How many models can be loaded at one time.? I have pose detection as my main. Then face detection and facial analysis (vector creation) if certain conditions are met. Would I need to warm up between each switch of inference model?

Hi @user116, You need not warmup between every switch of inference model. You can load all the models at once and run a quick warmup before running the inference loop. Please see below code for reference:

import cv2, numpy as np, degirum as dg

# ------------------------------------------------------------------
# 1. SETUP
# ------------------------------------------------------------------
host = "@local"
zoo = "degirum/hailo"
device_type = "HAILORT/HAILO8L"
token=''
pose_model_name = "yolov8n_relu6_coco_pose--640x640_quant_hailort_hailo8l_1"
face_model_name = "scrfd_500m--640x640_quant_hailort_hailo8l_1"
face_vec_model_name = "arcface_mobilefacenet--112x112_quant_hailort_hailo8l_1"

print("Loading models...")
PoseModel = dg.load_model(model_name=pose_model_name, inference_host_address=host, zoo_url=zoo, token=token, device_type=device_type)
FaceModel = dg.load_model(model_name=face_model_name, inference_host_address=host, zoo_url=zoo, token=token, device_type=device_type)
FaceVectorModel = dg.load_model(model_name=face_vec_model_name, inference_host_address=host, zoo_url=zoo, token=token, device_type=device_type)


# Dummy image for warm-up
dummy_pose_img = np.zeros((640,640,3), dtype=np.uint8)
dummy_face_img = np.zeros((640,640,3), dtype=np.uint8)
dummy_face_crop = np.zeros((112,112,3), dtype=np.uint8)

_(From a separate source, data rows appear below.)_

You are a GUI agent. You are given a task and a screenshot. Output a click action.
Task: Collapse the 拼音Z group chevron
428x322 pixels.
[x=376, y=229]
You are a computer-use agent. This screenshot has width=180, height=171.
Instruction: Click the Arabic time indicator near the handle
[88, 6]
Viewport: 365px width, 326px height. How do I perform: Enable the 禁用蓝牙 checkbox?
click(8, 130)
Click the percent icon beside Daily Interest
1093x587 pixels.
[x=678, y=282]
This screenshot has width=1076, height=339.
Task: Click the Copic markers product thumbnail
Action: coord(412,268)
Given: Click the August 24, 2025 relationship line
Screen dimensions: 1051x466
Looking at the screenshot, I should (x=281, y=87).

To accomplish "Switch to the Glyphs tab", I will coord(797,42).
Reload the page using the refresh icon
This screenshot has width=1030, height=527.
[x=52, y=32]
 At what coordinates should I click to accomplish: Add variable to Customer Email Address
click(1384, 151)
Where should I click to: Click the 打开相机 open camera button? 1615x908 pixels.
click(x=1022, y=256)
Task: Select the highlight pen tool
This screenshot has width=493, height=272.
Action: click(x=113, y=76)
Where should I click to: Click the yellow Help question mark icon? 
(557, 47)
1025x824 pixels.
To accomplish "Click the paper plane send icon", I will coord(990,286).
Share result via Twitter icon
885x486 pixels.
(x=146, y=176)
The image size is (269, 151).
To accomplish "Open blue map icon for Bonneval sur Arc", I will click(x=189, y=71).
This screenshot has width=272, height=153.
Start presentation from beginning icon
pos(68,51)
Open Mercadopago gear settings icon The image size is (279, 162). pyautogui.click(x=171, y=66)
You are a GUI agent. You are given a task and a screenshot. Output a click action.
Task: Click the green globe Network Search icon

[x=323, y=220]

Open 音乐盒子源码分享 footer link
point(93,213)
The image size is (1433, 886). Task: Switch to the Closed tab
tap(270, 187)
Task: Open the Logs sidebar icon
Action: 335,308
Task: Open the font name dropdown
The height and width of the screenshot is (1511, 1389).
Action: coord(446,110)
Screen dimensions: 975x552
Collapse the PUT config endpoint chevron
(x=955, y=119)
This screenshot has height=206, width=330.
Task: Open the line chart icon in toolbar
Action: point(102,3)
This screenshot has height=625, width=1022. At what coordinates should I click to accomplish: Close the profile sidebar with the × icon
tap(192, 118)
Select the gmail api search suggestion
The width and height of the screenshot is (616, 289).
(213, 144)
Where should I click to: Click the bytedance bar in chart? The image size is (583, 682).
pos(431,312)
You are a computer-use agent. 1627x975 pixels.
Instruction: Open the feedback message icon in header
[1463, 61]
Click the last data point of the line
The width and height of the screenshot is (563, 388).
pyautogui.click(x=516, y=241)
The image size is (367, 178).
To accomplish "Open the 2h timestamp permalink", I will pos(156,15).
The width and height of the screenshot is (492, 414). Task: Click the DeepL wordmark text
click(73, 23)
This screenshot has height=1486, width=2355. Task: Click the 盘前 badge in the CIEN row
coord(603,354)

print("Warming up models...")
PoseModel(dummy_pose_img)
FaceModel(dummy_face_img)
FaceVectorModel(dummy_face_crop)

print("Warm-up complete. Models are ready for real-time inference.")


cap = cv2.VideoCapture(0) # change to a file path or RTSP if needed

while True:
  ret, frame = cap.read()
  if not ret: break

  # --- Pose inference ---
  pose_result = PoseModel(frame)
  print("\n========== POSE MODEL ==========")
  # print(f"Raw Output: {pose_result} \n ")
  print(f"Number of people detected: {len(pose_result.results)}")
  overlay = pose_result.image_overlay.copy()

  # Dummy condition: run face inference only if >1 person detected
  if len(pose_result.results) > 1:
    print(f"***** Condition met: {len(pose_result.results)} persons found")

    # --- Run Face Detection ---
    face_result = FaceModel(frame)
    print("\n========== FACE DETECTION MODEL ==========")
    # print(f"Raw Output: {face_result}")
    print(f"Number of faces detected: {len(face_result.results)}")
    for face in face_result.results:
      x1,y1,x2,y2 = map(int, face["bbox"])
      face_crop = frame[y1:y2, x1:x2]

      # Resize to 112x112 for FaceVec
      if face_crop.shape[0] > 0 and face_crop.shape[1] > 0:
        face_resized = cv2.resize(face_crop, (112,112))
        vec_result = FaceVectorModel(face_resized)
        embedding = np.asarray(vec_result.results[0]["data"]).flatten()

        # Optional: print embedding length or preview ID
        print("\n========== FACE VECTOR MODEL ==========")
        # print(f"Raw Output: {vec_result}")
        print(f"Embedding Length: {len(embedding)}")
        print(f"Embedding Vector (first 5): {embedding[:5]}")
        print(f"Embedding Norm: {np.linalg.norm(embedding)}")
        cv2.putText(overlay, f"VecID: {embedding[0]:.2f}", (x1, y1 - 10),
            cv2.FONT_HERSHEY_SIMPLEX, 0.5, (255, 255, 0), 1)

  # Show overlay
  cv2.imshow("Pose + Optional Face Pipeline", overlay)
  if cv2.waitKey(1) & 0xFF in (ord('q'), ord('x')):
    break

cap.release()
cv2.destroyAllWindows()

You can also try below sample code to test the latency difference in running the model with and without warmup:

import time, numpy as np, degirum as dg

# Load a Hailo model
model = dg.load_model(
    model_name="yolov8n_relu6_coco_pose--640x640_quant_hailort_hailo8l_1",
    inference_host_address="@local",
    token="dg_8PNGrkCskAPQooMPxoBRT8qBPSzac2cKoF2Qo",
    zoo_url="degirum/hailo",
    device_type="HAILORT/HAILO8L"
)

dummy_input = np.zeros((640,640,3), dtype=np.uint8)

# --- Inference WITHOUT warm-up ---
start = time.time()
_ = model(dummy_input)
t1 = time.time() - start
print(f"First inference (no warm-up): {t1*1000:.1f} ms")

# --- Inference WITH warm-up ---
_ = model(dummy_input)  # warm-up step

start = time.time()
_ = model(dummy_input)
t2 = time.time() - start
print(f"Subsequent inference (warmed up): {t2*1000:.1f} ms")

Please let us know if you have further questions.